On Record, She pays Tribute to Charles Mingus

by Carlo Wolff
Burlington Free Press
August 26, 1979

This album is an act of love compromised by misperception and sublimation. And although it has some beautiful moments, ironically most of the credit must go to Mingus, not Mitchell.

Charles Mingus, one of the innovative jazz bassists and perhaps the greatest big band jazz leader since Duke Ellington, died Jan 5, at the age of 56, in Mexico. He died of amyotropic lateral sclerosis, and during the last 18 months of his life he was in severe pain, finding it difficult to talk, let alone play bass.

Mitchell somehow got in touch with him on her first album since 1977' "Don Juan's Reckless Daughter", a flawed, self-indulgent, ultimately boring double album that was both a musical and racial experiment; it was the first time Mitchell consciously went blackface.

"Mingus" contains six long tunes, four with music by Mingus himself, the other two solely by Mitchell. The rest of the album consists of "raps", snatches of tape recorded conversation from parties Mingus attended where he vamped on his life and image saying, he'd outlive the Duke, or that he was born lucky because he was blessed by God.

The album's theme is Mingus, the big black boogie man whose life was tortured by the shadow of the Duke, by illness, what he conceived of as sin and salvation, and his own protean creativity. For fine examples of Mingus's talent in voicing, melody and pulse, try "Nostalgia In Times Square" (Columbia), a double-album collection of his big-band pieces circa 1960, or the comprehensive "Passions Of A Man" (Atlanta), which covers big bands and workshops from "Pithecanthropus Erectus" (1956), featuring fiery altoist Jackie McLeon, to his final version of "Goodbye Pork Pie Hat", his tribute to Lester Young (1977).

Mitchell's "Mingus" is riddled by self-doubt masquerading as homage. Mitchell's paintings adorning the elaborate, tribute-paying cover are better than her own music. Granted, she's singing freer than ever, and this tribute to a man she obviously misses and reveres has brought her in contact with her own wellsprings: a pure, eclectic soprano, a spacious sense of time and an acute, often precious sensitivity, often mawkishly underlined by Wayne Shorter and Herbie Hancock, whose instrumental virtuosity on soprano sax and piano (respectively) is wasted here.

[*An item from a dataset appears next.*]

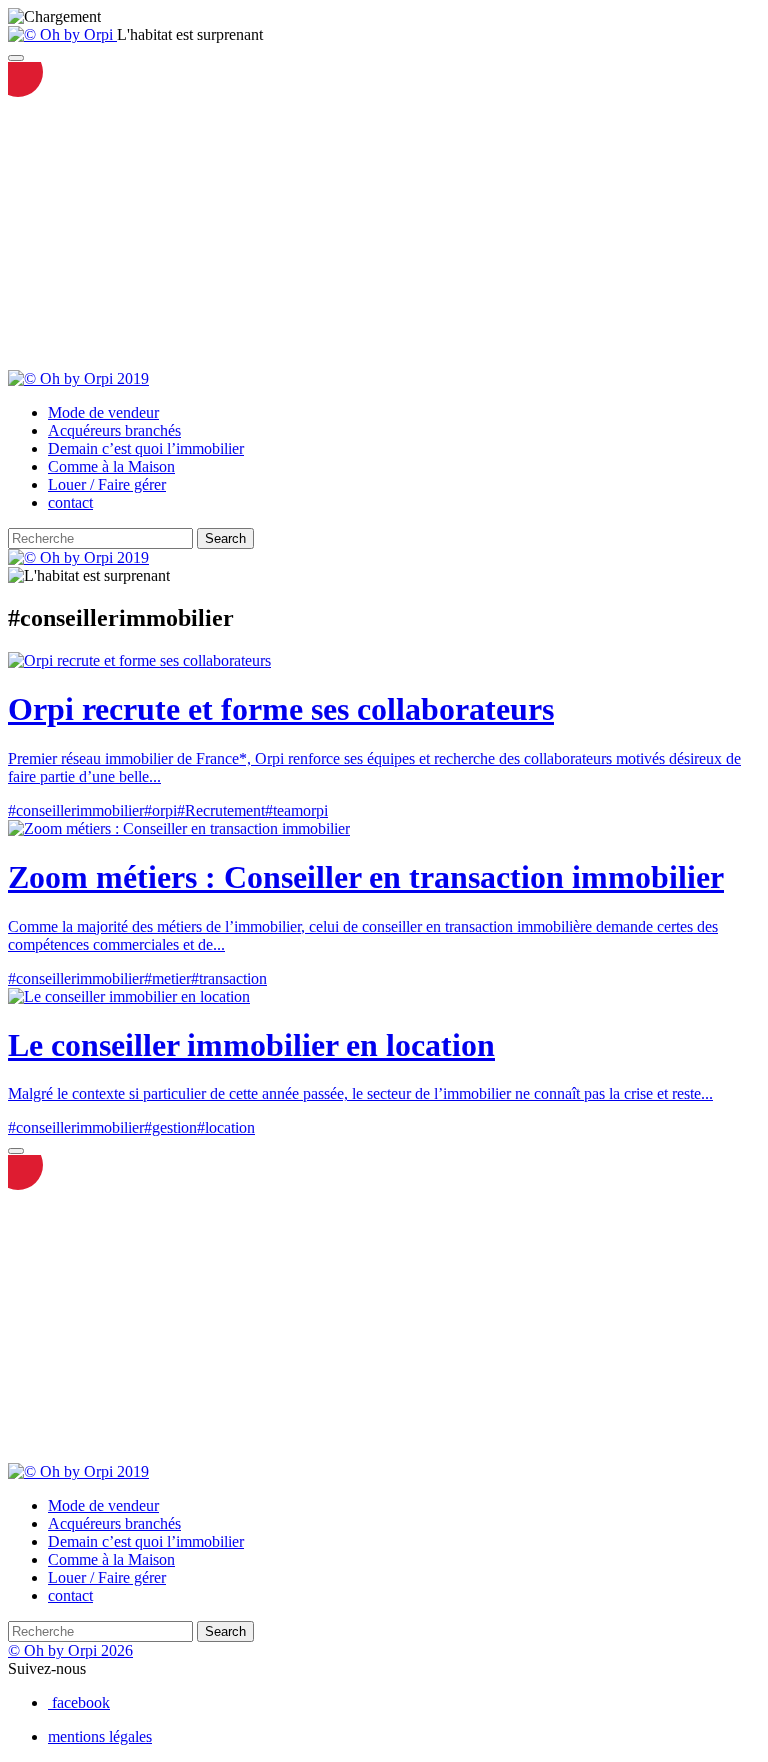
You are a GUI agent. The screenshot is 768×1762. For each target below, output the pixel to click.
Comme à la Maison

Jaco Pastorius' resonant arco bass is all over the album. It's overdone, and the novelty of his tone that stunned on Mitchell's "Hejira" is becoming a cliche, inimitable as it is Mitchell herself is delving into seat-singing, with some success (the nearly-successful "A Chair In The Sky", one of the few lyrics characterized by precision), but she only really gets going on "Sweet Sucker Dance," a languid recognition of and regret over an interracial romance, and the single great tune here, "The Dry Cleaner From Des Moines," featuring fun, sharp lyrics and a fantastic arrangement with ecstatic horns and laser production.

Her lyrics to "Pork Pie Hat," marvelously presented in earlier incarnations by Mingus himself (several times) and Jeff Beck on "Blow By Blow," perhaps the definitive fusion album, are embarrassing. She attempts to trace the history of racism in America vis a vis the jazz musicians, sympathizing with the difficulties of Lester Young and his white wife. Finally she says, embracing but not incorporating the non-verbal message Mingus delivered for over 30 years, that as long as "black babies dance" on the sidewalk everything's OK.

Perhaps this perspective on Mitchell is too narrow; perhaps the thing to emphasize is her homage itself, the ironic (and often-repeated) fact that in American culture, it takes the celebratory act of a white musicIan to bring the achievements to the fore.

Mingus was preachy, didactic, conscious of his power to persuade (check out Gables of Faubus" off "Mingus Ah Um," (Columbia), but his art was never self-righteous. Mitchell, by contrast, has no real anger, instead she offers a highly refined, fashionable sense of ennui linked to a conventional liberalism. And her album about Mingus, no matter how well-intended, is ultimately sanctimonious. That's a world away from "Mingus" confuses the two.